Conclusions and future research

The meta-analyses of this study have shown (as expected) that the more a social media community is dominated by people focussing on research, the higher the correlation between the corresponding altmetric and traditional citations is. For example, since the use of reference managers for the organization of research publications can be seen as a typical feature of people working research-affine, bookmark counts have shown the highest correlation with traditional citations. With micro-blogging, the situation is reversed: a low pooled correlation seems to reflect an impact of research on people working research-non-affine.

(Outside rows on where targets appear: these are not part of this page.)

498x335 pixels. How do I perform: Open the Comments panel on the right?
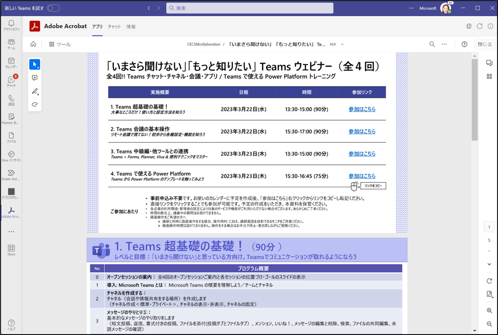(489, 62)
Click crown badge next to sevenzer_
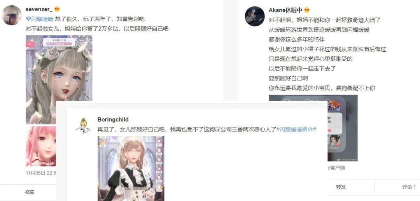This screenshot has width=420, height=201. (x=57, y=9)
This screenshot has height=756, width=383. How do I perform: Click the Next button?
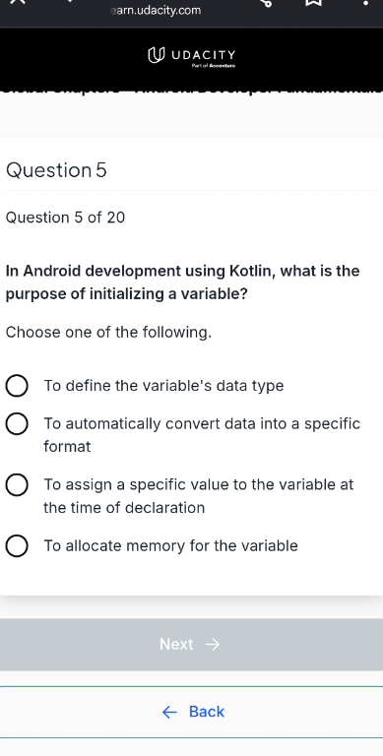191,644
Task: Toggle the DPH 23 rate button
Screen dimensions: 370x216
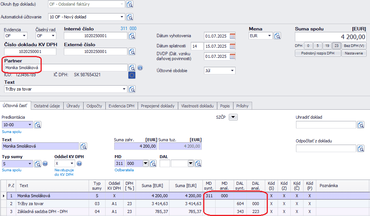Action: (x=337, y=46)
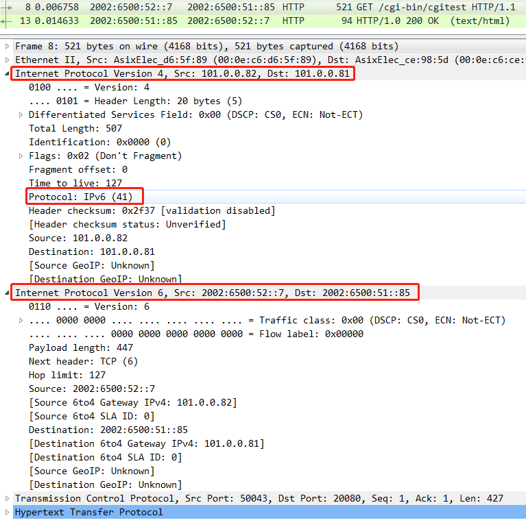Expand the Hypertext Transfer Protocol section
526x529 pixels.
tap(8, 513)
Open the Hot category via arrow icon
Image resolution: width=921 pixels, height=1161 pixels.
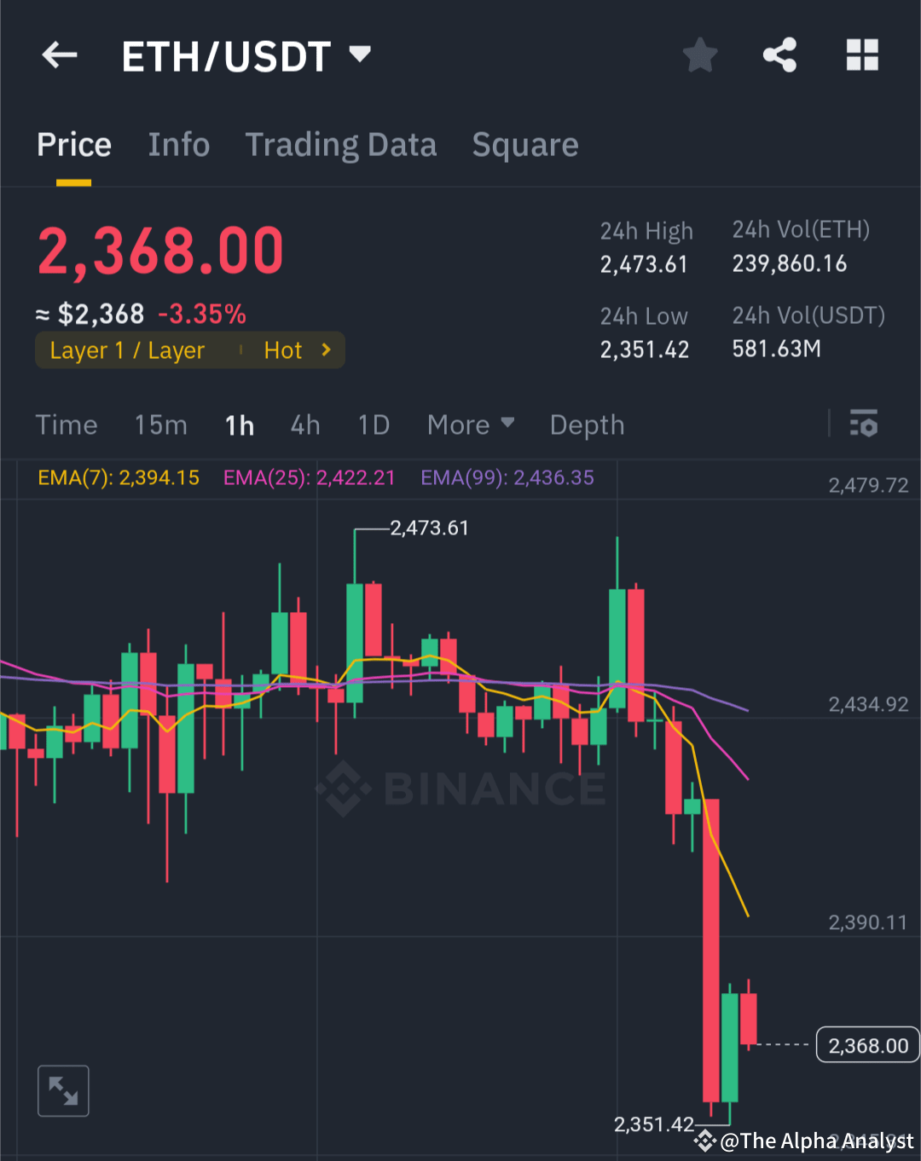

The results of the frequent studies measuring correlations between altmetrics and traditional citations (and the results of this meta-analysis) should be seen as a first introducing step in research on altmetrics. They provide a good opportunity to focus the field (and the extensive amount of research going into altmetrics) into more profitable avenues. Low correlations point to altmetrics which might be of special interest for the broad impact measurement of research, i.e. impact on other areas of society than science. Future studies should focus on these altmetrics to investigate their specific potential to measure broad impact: Who are the users of research papers outside academia? Where do they work? How do they use research papers? Do they prefer certain scientific literature (e.g. rather reviews than articles)? Are there already altmetrics data available, which allow an impact measurement on a precisely defined user group (e.g. politicians in a certain country)?